- Text shown

Begin

The final intervention will reply to the previous four papers and will serve as the starting point for a round-table discussion which will extend to contemporary constitutional issues concerning the dominance of market rationality
This intervention will discuss the introductory chapter of the book and will focus on the space of political conflict and constituent power in constitutional orders almost suffocated by market thinking.
This intervention is based on a chapter where Hannah Arendt is taken as the most representative thinker of the autonomy of the political in modern constitutional orders. What is challenged in the chapter is her idea of political action as action by plurality. The author points out that her account of plurality travels so freely because she cuts it loose from the field of collective identifications and speaking positions: un-fettered from the ‘social’ condition and the field of association that would have grounded it, it becomes a floating signifier immeasurably useful to the champions of ‘constitutional pluralism’ and ‘global cosmopolitanism’ and other accommodations of capitalism. The discussion will use Arendt's constitutional theory to debate on the potential offered by the idea of political autonomy in constitutional orders.

End

- Data section
Begin

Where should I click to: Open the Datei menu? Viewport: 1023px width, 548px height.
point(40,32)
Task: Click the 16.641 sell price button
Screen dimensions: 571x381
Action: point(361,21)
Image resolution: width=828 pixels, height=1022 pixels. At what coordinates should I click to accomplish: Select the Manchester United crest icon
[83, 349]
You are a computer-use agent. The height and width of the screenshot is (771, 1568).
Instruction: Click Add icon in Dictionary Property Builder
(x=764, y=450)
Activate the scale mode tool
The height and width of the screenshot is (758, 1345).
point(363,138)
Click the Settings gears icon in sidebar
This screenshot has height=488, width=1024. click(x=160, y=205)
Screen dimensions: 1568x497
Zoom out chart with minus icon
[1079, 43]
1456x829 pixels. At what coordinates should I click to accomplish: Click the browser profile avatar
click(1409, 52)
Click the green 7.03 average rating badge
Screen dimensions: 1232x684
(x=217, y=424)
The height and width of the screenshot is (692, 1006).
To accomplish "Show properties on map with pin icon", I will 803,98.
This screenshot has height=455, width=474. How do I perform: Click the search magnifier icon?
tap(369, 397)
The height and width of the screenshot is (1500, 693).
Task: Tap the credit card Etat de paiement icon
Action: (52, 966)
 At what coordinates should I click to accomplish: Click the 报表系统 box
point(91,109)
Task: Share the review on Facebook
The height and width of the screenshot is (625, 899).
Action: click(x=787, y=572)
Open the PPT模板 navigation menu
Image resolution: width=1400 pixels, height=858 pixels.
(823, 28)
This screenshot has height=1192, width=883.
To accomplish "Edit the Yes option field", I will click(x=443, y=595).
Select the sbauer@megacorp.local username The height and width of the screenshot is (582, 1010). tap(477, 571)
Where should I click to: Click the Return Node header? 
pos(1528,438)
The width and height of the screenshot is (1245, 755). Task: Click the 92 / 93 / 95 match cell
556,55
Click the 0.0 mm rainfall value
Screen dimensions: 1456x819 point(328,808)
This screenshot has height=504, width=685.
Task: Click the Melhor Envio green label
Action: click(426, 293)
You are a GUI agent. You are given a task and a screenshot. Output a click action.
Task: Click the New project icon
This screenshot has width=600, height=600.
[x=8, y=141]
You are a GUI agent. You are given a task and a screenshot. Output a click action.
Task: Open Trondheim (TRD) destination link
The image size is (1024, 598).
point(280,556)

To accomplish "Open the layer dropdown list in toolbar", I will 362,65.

End

- Set task 1
Print the passage of the text on constitutional orders between "This intervention is" and "in constitutional orders.", inclusive.
- Set task 2
Output, unchanged, the lines of the entries between the line holding "This screenshot has height=1192, width=883." and the line holding "Action: click(426, 293)", inclusive.
The entries have no connection to the text on constitutional orders.

- Exercise output 1
This intervention is based on a chapter where Hannah Arendt is taken as the most representative thinker of the autonomy of the political in modern constitutional orders. What is challenged in the chapter is her idea of political action as action by plurality. The author points out that her account of plurality travels so freely because she cuts it loose from the field of collective identifications and speaking positions: un-fettered from the ‘social’ condition and the field of association that would have grounded it, it becomes a floating signifier immeasurably useful to the champions of ‘constitutional pluralism’ and ‘global cosmopolitanism’ and other accommodations of capitalism. The discussion will use Arendt's constitutional theory to debate on the potential offered by the idea of political autonomy in constitutional orders.

- Exercise output 2
This screenshot has height=1192, width=883.
To accomplish "Edit the Yes option field", I will click(x=443, y=595).
Select the sbauer@megacorp.local username The height and width of the screenshot is (582, 1010). tap(477, 571)
Where should I click to: Click the Return Node header? 
pos(1528,438)
The width and height of the screenshot is (1245, 755). Task: Click the 92 / 93 / 95 match cell
556,55
Click the 0.0 mm rainfall value
Screen dimensions: 1456x819 point(328,808)
This screenshot has height=504, width=685.
Task: Click the Melhor Envio green label
Action: click(426, 293)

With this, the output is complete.